─── Material provided
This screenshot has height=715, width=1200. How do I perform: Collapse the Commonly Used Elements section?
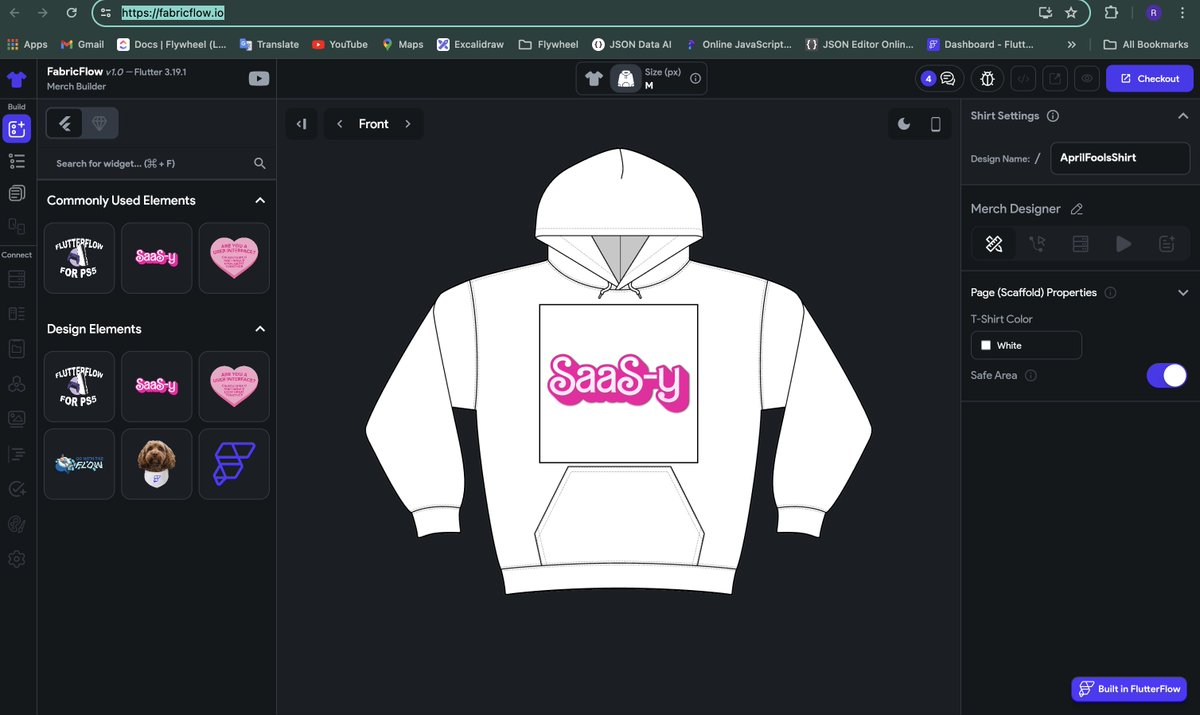(x=259, y=200)
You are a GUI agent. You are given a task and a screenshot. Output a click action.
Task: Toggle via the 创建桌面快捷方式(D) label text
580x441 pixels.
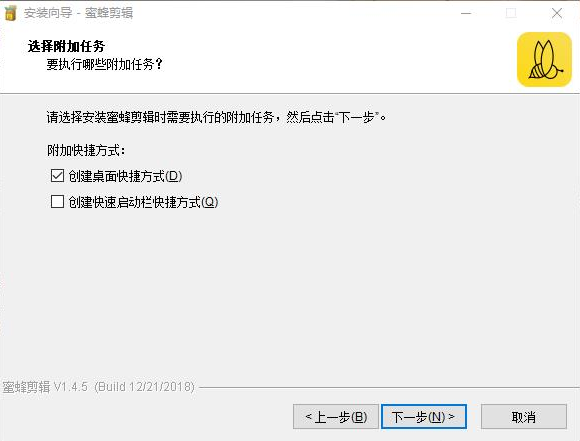point(125,176)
──────
Exercise prompt
Above are the entries; write them out again exactly, omitting the pictures.

Response box
This screenshot has height=715, width=1200. How do I perform: Collapse the Commonly Used Elements section?
(x=259, y=200)
You are a GUI agent. You are given a task and a screenshot. Output a click action.
Task: Toggle via the 创建桌面快捷方式(D) label text
580x441 pixels.
point(125,176)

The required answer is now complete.